_SOURCE TEXT_
Rosie Jones fans 'in tears' and 'mad as hell' as she opens up about ableism in documentary

The comedian explored online trolling in the programme

Rosie Jones in Rosie Jones: Am I a R****d? (Channel 4)
Rosie Jones in Rosie Jones: Am I a R****d? (Channel 4)

Rosie Jones fans said they were "in tears" and "mad as hell" after watching her moving documentary about the abuse faced by her and other disabled people.

The comedian, who has cerebral palsy, explored online trolling and ableism - the discrimination of and social prejudice against people with disabilities - in Rosie Jones: Am I A R****d?

It saw Jones sharing some of the abusive and ableist comments she has received on social media, including threats of violence.

Read more: Rosie Jones defends controversial title of her upcoming Channel 4 documentary

The documentary aired on Channel 4 on Thursday (20 July) and many viewers said they were left upset and angry.

_DATA_
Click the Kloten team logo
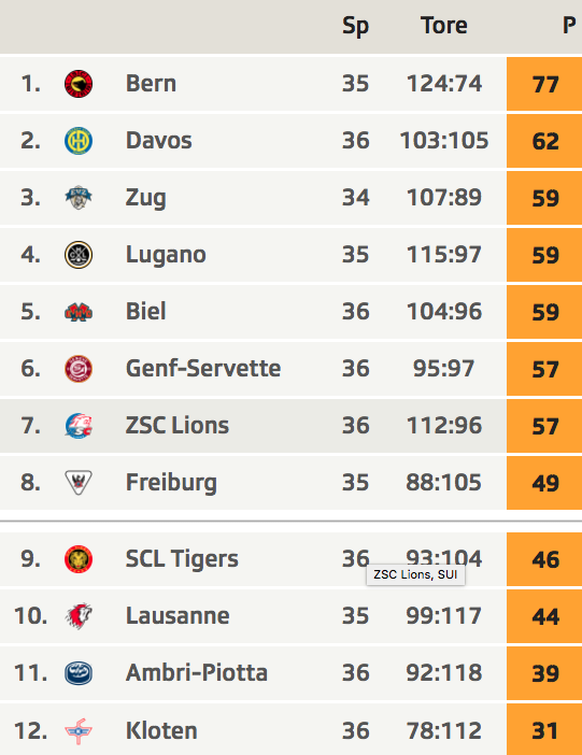pyautogui.click(x=78, y=730)
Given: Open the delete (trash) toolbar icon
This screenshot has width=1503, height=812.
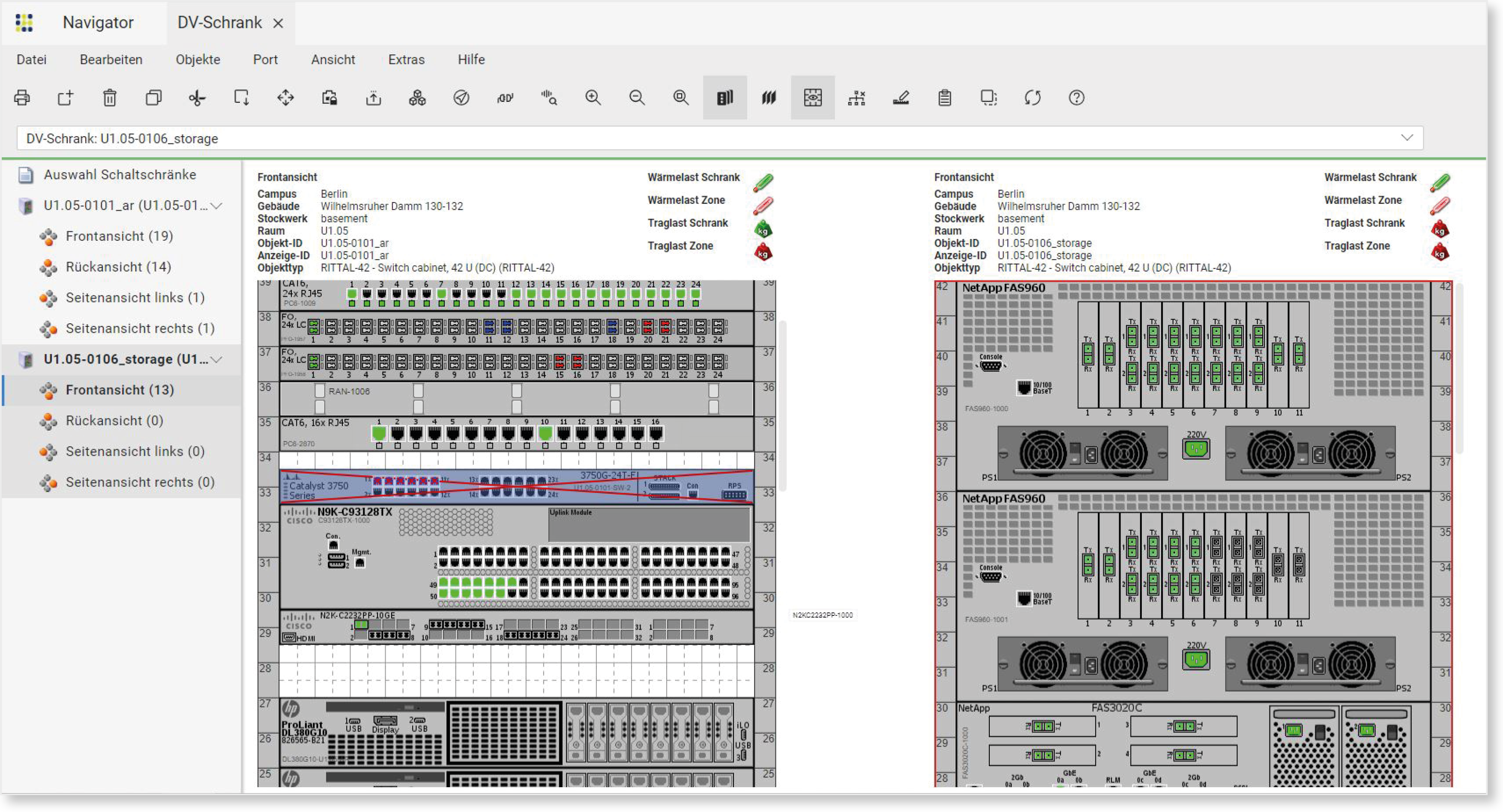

_OBJECTIVE_
Can you continue the news article about Rosie Jones's documentary on ableism, picking up right after its last sentence?

_EXPECTED ANSWER_
Pictured: Rosie Jones and Joel Bailey ..Arwen Co-Founder look at abusive social media.. - Rosie Jones: Am I a R*tard? (Channel 4)
The star opened up about the abuse she faces. (Channel 4)

"Dear Rosie, only a quarter of a way through your programme about ableism and I'm mad as hell for you and in tears," one tweeted.

"I was moved to tears by this, definitely not an easy watch," said another.

"But we need more voices like Rosie's in this world, I hope this inspires change and ends online abuse."

"How awful for her, proper eye opening programme, people are pure evil," said someone else, who urged the star: "Keep being you!!"

"Watching the #RosieJones documentary and I’m so angry," said someone else.

"I can only assume that like all bullies, these trolls are cowards and for the few seconds they are posting feel a power and control they don’t possess in their life away from social media. Rosie’s amazing."

What do social media platforms say about ableism?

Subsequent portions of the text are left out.